There has been a ruling, of sorts, in the never-ending Texas redistricting case challenging the Texas House and Texas congressional districts under the Voting Rights Act.

The three-judge panel, which has been hearing permutations of this case for about half the redistricting cycle, today issued a 7-page unanimous order rejecting some of the plaintiffs’ request for a preliminary injunction to change the redistricting plans pending a further resolution on the merits.

When this motion was filed, I saw it as an attempt to prod what plaintiffs must believe to be a dilatory three-judge court. But today the three-judge court essentially said two things: (1) we are working really hard on a final decision but we are not there yet; and (2) doing yet another map is just going to confuse things and make them worse.

I expect what is going on behind the scenes is that we are not going to see a unanimous opinion.  Instead we are going to see a split opinion, and if Texas is on the losing end of things, a quick appeal to the Supreme Court.  (Maybe an appeal if Texas wins too, but that’s less certain.)
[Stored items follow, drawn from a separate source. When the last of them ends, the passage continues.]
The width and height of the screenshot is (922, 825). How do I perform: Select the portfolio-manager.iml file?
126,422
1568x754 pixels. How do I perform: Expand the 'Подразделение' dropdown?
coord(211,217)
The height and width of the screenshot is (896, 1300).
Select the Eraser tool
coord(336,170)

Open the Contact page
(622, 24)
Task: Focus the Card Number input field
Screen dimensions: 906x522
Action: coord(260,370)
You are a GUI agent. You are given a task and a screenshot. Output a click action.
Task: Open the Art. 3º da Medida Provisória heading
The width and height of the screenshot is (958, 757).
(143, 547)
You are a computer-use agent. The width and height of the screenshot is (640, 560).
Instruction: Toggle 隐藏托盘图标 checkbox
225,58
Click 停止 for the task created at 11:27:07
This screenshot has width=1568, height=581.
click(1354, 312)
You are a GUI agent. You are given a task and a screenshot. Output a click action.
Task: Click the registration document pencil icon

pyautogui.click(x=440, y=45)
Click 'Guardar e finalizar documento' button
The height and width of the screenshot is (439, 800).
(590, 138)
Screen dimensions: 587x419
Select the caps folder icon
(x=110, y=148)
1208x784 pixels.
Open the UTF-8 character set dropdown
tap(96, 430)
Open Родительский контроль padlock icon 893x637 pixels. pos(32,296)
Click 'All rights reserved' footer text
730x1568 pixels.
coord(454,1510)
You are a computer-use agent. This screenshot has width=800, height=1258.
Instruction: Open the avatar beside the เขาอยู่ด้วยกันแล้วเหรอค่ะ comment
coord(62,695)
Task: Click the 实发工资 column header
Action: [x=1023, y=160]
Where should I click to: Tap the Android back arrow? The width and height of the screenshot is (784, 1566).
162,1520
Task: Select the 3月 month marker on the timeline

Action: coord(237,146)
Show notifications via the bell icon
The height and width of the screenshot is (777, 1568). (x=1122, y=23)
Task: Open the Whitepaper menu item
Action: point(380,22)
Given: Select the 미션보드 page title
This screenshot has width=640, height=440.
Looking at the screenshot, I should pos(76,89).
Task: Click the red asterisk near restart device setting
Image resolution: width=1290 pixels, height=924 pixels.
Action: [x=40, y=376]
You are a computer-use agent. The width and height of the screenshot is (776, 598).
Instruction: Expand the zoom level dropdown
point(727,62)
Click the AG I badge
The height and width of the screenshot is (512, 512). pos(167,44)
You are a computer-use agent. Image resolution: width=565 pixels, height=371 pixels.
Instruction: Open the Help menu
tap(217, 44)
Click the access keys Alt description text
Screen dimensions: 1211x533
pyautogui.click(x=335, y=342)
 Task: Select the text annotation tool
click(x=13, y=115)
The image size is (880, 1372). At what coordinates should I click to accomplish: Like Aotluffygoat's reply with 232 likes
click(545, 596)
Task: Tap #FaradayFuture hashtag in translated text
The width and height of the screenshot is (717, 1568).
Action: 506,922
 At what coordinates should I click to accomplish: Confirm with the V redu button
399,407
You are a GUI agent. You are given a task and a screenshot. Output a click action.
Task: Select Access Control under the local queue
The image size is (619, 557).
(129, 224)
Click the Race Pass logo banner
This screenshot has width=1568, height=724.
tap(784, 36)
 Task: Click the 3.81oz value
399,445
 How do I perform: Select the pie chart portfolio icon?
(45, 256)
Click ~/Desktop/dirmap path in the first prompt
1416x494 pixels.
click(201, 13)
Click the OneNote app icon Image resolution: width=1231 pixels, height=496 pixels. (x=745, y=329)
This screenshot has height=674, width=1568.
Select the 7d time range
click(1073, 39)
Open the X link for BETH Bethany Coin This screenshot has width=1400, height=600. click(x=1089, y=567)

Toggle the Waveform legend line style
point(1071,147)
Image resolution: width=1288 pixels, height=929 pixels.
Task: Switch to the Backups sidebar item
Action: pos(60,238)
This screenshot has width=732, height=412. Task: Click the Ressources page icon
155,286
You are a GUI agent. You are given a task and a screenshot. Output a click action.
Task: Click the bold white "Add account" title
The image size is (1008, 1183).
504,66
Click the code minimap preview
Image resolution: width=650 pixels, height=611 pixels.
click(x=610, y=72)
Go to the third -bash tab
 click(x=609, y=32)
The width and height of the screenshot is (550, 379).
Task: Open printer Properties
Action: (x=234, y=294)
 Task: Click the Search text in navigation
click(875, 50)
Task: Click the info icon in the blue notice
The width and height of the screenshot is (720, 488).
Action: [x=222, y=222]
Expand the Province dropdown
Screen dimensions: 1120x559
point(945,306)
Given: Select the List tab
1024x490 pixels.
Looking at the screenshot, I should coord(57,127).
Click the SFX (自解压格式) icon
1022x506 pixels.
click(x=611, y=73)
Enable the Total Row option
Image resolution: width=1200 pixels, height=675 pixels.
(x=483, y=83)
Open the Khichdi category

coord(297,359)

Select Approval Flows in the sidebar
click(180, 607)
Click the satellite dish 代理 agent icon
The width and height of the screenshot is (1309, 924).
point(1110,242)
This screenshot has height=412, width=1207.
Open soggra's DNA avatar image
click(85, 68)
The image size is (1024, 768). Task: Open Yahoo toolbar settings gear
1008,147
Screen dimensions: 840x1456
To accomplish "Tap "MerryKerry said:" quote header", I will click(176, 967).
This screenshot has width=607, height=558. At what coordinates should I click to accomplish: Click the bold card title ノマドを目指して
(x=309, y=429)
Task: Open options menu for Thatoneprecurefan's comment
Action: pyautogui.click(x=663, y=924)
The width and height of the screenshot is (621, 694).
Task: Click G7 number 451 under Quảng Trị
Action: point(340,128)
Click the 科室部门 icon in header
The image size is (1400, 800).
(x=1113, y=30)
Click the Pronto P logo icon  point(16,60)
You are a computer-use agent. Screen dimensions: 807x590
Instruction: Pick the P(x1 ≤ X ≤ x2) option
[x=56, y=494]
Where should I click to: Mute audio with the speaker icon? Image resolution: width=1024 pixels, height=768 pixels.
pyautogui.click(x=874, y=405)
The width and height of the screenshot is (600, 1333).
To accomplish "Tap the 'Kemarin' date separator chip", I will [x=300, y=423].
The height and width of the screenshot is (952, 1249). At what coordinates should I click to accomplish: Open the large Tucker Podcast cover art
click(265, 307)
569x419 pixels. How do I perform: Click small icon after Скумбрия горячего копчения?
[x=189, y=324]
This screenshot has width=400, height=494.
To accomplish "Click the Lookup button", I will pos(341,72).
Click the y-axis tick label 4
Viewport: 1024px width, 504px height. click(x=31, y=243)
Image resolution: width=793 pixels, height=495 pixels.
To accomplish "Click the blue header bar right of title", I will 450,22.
The wheels of Justice turn slowly, but if they turn much more slowly we’ll be gearing up for the next redistricting cycle! The best case scenario now is a ruling in a case originally filed in 2011 affecting the 2018 elections.

A couple of snippets from the opinion:

“The Court has been working diligently and has made substantial progress toward resolution of the claims on the 2011 plans; however, it has not yet reached a final decision. Trial on the merits of the claims against the 2013 plans has not been scheduled, and legal challenges to the 2013 plans will not be resolved before the 2016 election cycle.”

“Even if movants could show a likelihood of success on the merits, the Court must balance the need to protect voting rights that may be affected by the 2013 plans with the need to avoid the adverse effect on voting rights that comes with delay and confusion during election time. If the Court enjoined the 2013 enacted plans and imposed yet another set of interim plans for the 2016 election, the shifting district and precinct lines would leave candidates in limbo, voters confused, and election officials with the burden of implementing new maps in a timely manner with very limited resources. It would be extremely difficult to implement new interim plans without tremendous interruption to the 2016 election schedule. The balance of equities does not tip in movants’ favor.”